Non, il ne mettra pas les Romains dehors. Non, il ne fera rien pour ceux qui ne croient pas en lui. Non, il n’est pas ce magicien qu’ils voudraient voir en lui. Au contraire, il leur laisse même pressentir, à mots couverts, son départ prochain : Et si vous voyiez le Fils de l’homme monter là où il était auparavant… Non, Jésus ne trompe personne. Il fait preuve de la plus grande honnêteté vis-à-vis de ces gens. Une marque d’un profond respect à leur égard.

Ce que leur propose Jésus, ce n’est pas ce qui correspond à leurs rêves, à leurs désirs ou à leurs fantasmes. Ils souhaiteraient entendre un autre discours. Et nous aussi, peut-être, nous souhaiterions parfois quelque chose d’autre. Mais ce « quelque chose d’autre » ne pourrait nous ramener qu’à la chair, c’est-à-dire à notre finitude humaine.

Oui, nous souhaiterions parfois autre chose. Et pourtant, quand nous y réfléchissons, voudrions-nous vraiment entendre autre chose ? Entendre un autre discours ? Ecouter quelqu’un d’autre ? Ou bien dirons-nous avec Pierre : A qui irions-nous ? Tu as les paroles de la vie éternelle. Car finalement, ce que nous propose Jésus, n’est-ce pas ce qu’il y a de mieux pour nous ?

Oui, les paroles de la vie éternelle valent bien de renoncer à tous les rêves, à tous les désirs, à tous les fantasmes, qui au bout du compte nous ressemblent trop, qui nous ramènent à notre finitude humaine, qui nous ramènent à la chair, c’est-à-dire à ce qui s’oppose à l’Esprit. Pour nous, ce que Dieu nous propose peut paraître déroutant, mais, contrairement aux apparences, c’est là qu’est le chemin de la vraie vie.

Seulement, parmi tous ces gens, la franchise de Jésus ne provoque rien d’autre que de l’incompréhension. Ils ne sont pas prêts à entendre ces paroles. Et sans doute ne le seront-ils jamais, car il nous est dit que Jésus savait dès le début quels étaient ceux qui ne croyaient pas.
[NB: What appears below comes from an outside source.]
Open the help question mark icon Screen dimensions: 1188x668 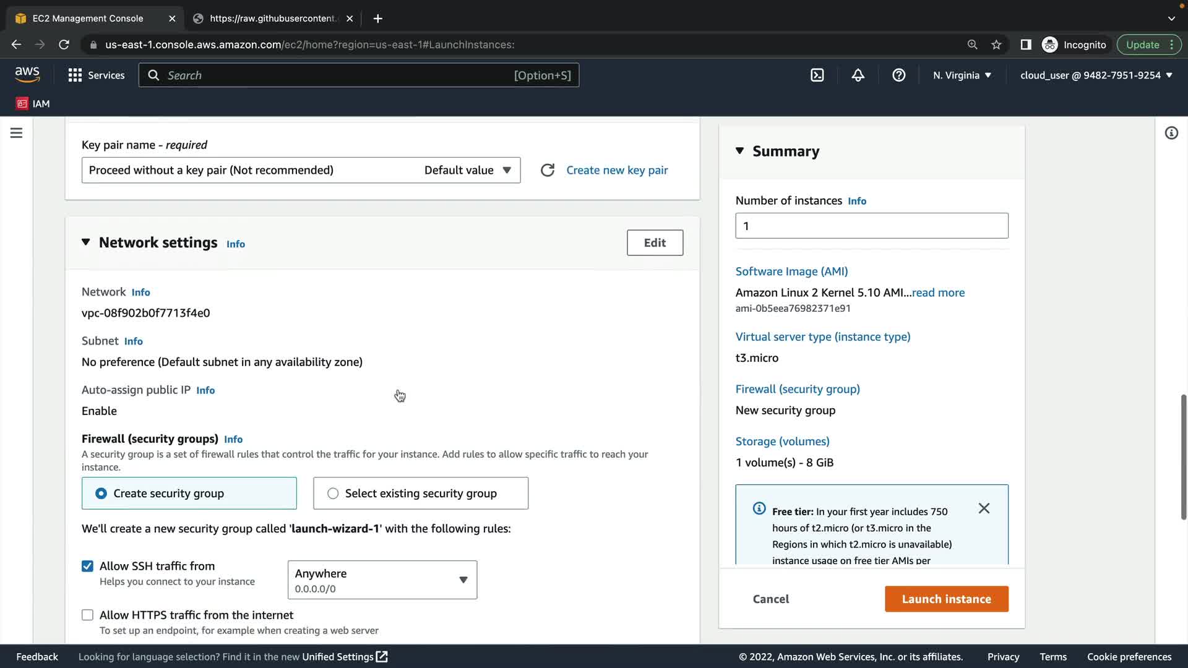click(x=898, y=75)
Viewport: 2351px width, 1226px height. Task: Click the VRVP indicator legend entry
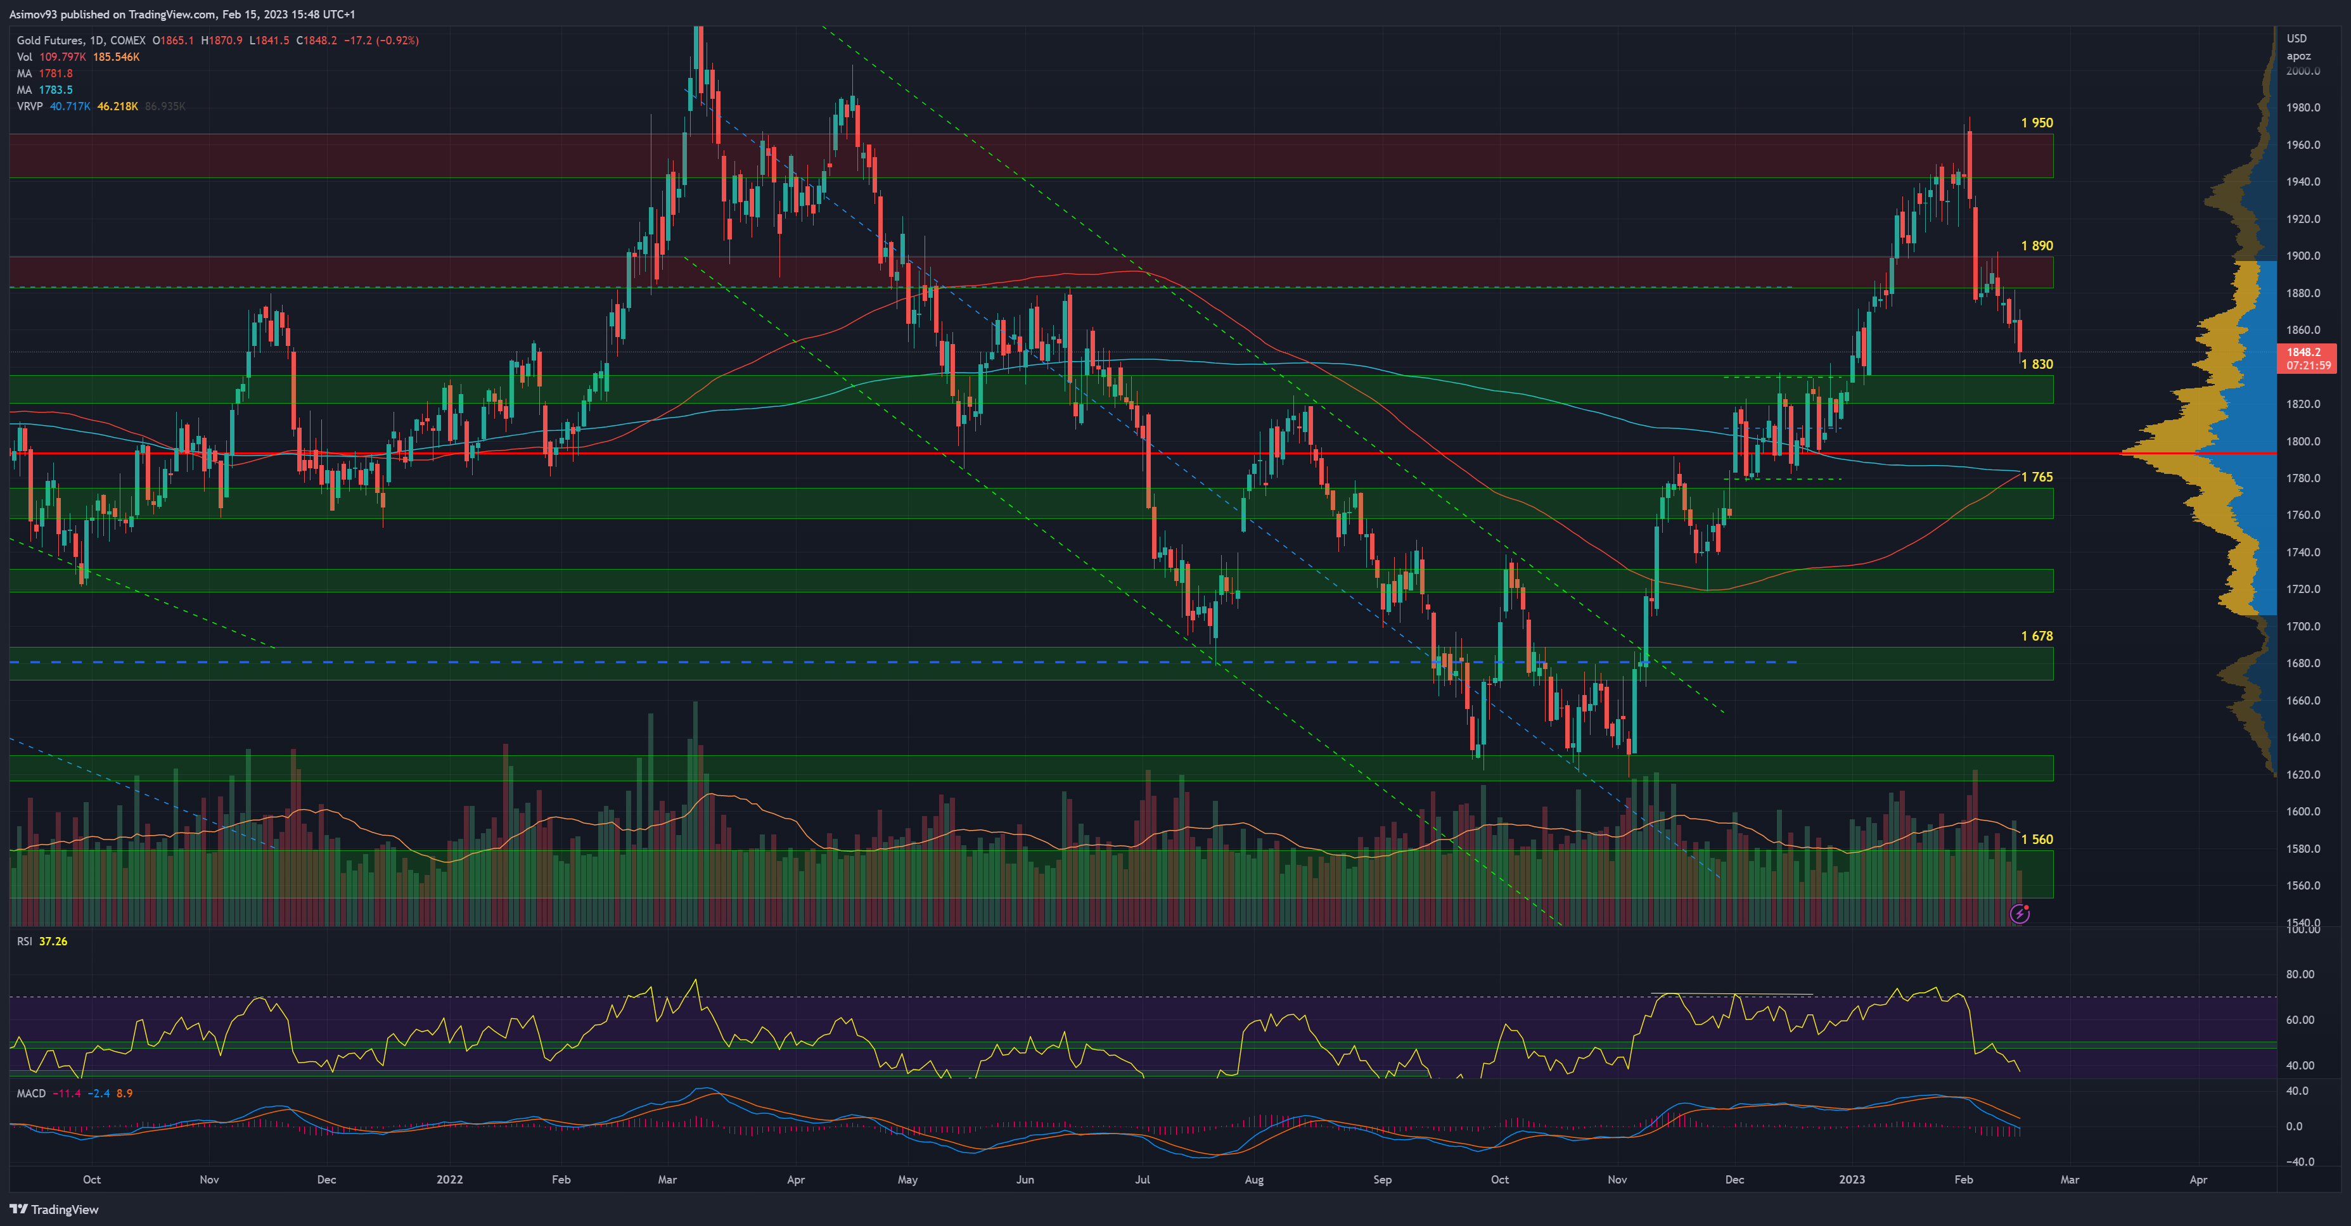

La réaction de ces gens est de dire : Cette parole est rude ! Qui peut l’écouter ? Et ils s’en vont, déçus. Au début de l’histoire, il y avait 5 000 hommes, et maintenant il n’y en a plus que douze. Si l’on ne regarde que les chiffres, c’est un échec notoire pour Jésus. Sa popularité est devenue insignifiante, réduite à presque rien : une audience qui tombe en quelques instants de 5 000 à 12…

Oui, presque tous sont partis. Ils ne se sont attachés à Jésus que pour un temps, que pour une durée limitée. Car leur engagement était fondé sur un malentendu. Mais maintenant, au moins, les choses sont claires.

Jésus aurait pu en rester là. Eh bien non : c’est le moment qu’il choisit pour adresser cette question à ceux qui sont restés : Et vous, ne voulez-vous pas partir ? Curieuse stratégie pour quelqu’un qui a pour vocation de rassembler les foules. Veut-il faire partir ses derniers sympathisants ? Sa question est-elle l’expression du désespoir ?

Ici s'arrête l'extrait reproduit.